A valuation gap exists between buyers and sellers of some types of digital infrastructure, three sources told Mergers & Acquisitions. According to Anthony Belinkoff, managing director at investment bank DC Advisory, telecom towers are experiencing highest demand while optical fiber and data centers are viewed as harder to “model” and value.
“Valuations are lower today than 12 months ago,” says Belinkoff. “Capital’s more expensive due to interest rates, consumer issues, cost of fiber and labor, and that’s having an impact on valuation. If an asset was 11x cash flow in January, now it’s 9x to 11x.”
Fiber valuations are especially pressured, says Belinkoff. “The real issue isn’t existing fiber. It’s new fiber build outs. They require significant capital, but business models have yet to play out. Capital is scarcer for new builds.”
Last week, Liberty Global and Telefonica announced a 50/50 joint venture with InfraVia and a $5.5 billion investment, and Belinkoff called the U.K. an area of “overbuilding” that in time will “shake out” and generate M&A.
The data center space is also experiencing pressure, says Belinkoff. “There aren’t a lot of pure data centers transactions. There’s debate about long-term growth rates. Hyperscalers AWS, Meta and Google are enormous users with significant growth. But they’re more likely to keep that business in house. As things move to the cloud, there’s growth but enterprises have a significant need for hyperscale.”

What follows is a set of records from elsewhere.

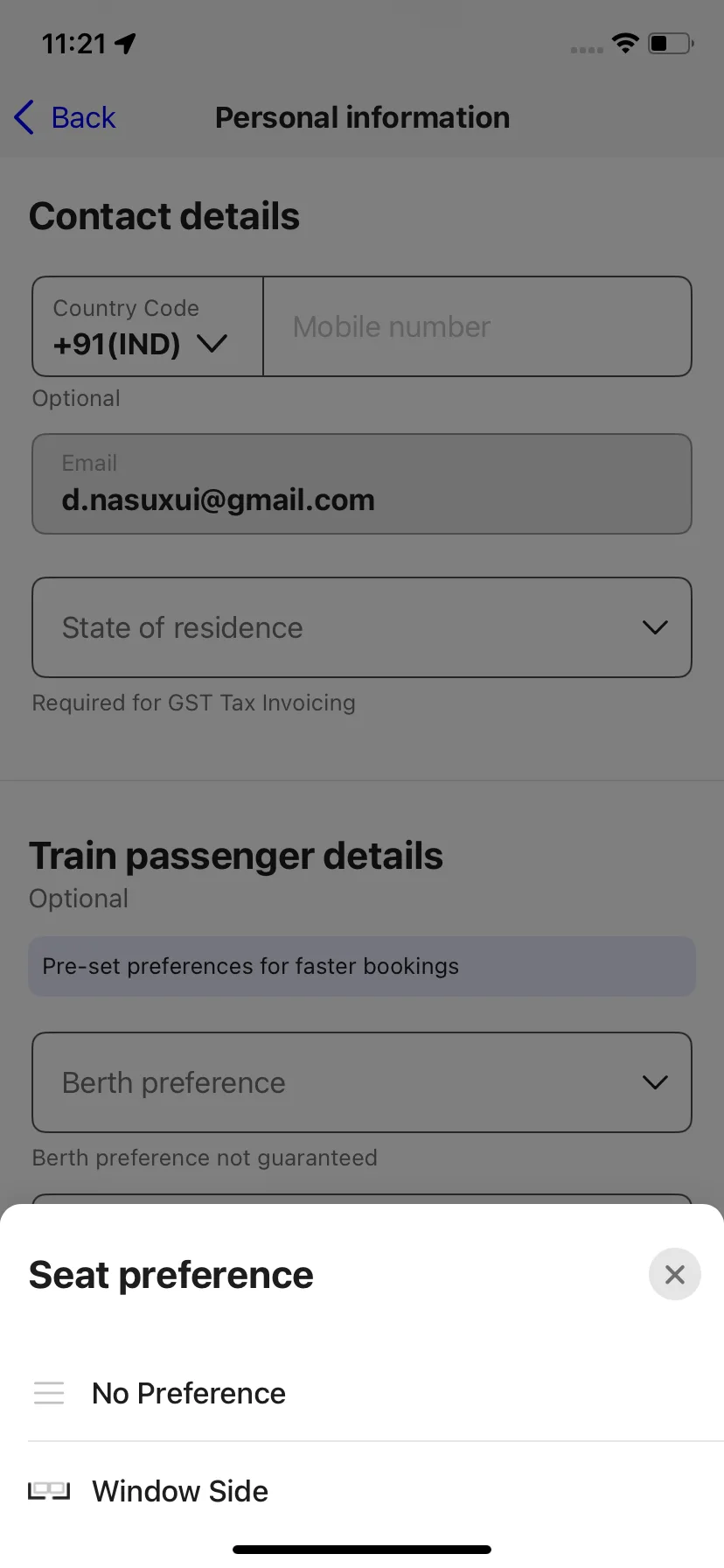Close the Seat preference sheet
This screenshot has height=1568, width=724.
click(674, 1274)
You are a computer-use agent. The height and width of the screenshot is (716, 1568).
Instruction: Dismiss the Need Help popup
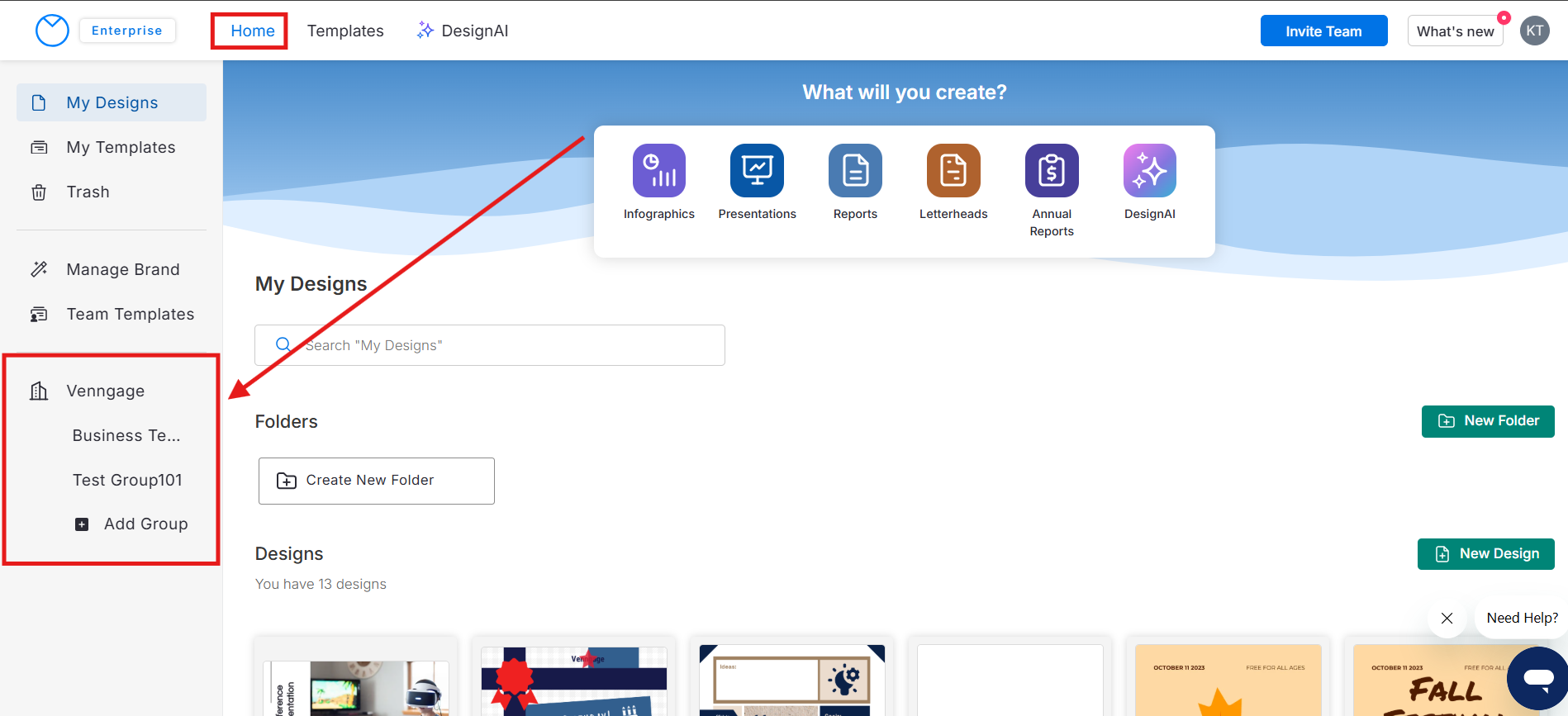pos(1447,618)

Towers meanwhile, despite the economy and interest rates, are still in high demand, says Belinkoff. “If you view telecom infrastructure as towers, data centers and fiber, towers have higher quality. Valuations are high, 15x to 18x Ebitda, perhaps into the 20s. Towers have fewer customers than other digital infrastructure, but they’re not transferable. There’s no reason to move from one tower to another or cut rates.”
Irtiaz Ahmad, managing director and head of digital infrastructure and services at Solomon Partners, has a more optimistic view of digital infrastructure dealmaking.
Solomon Partners recently advised Archer Datacenters on the launch of a data center joint venture in Nashville with Evoque, a portfolio company of Brookfield Infrastructure Partners, and Star America Infrastructure Partners on an investment in Canadian Fiber Optics Corp.
Parties are attracted to these types of investment transactions to fund development projects and platforms as they allow for smaller upfront equity checks, ability to invest a lot more capital over time, superior returns potential in the high teens range, and access to new regions and opportunity to build platforms of scale, says Ahmad.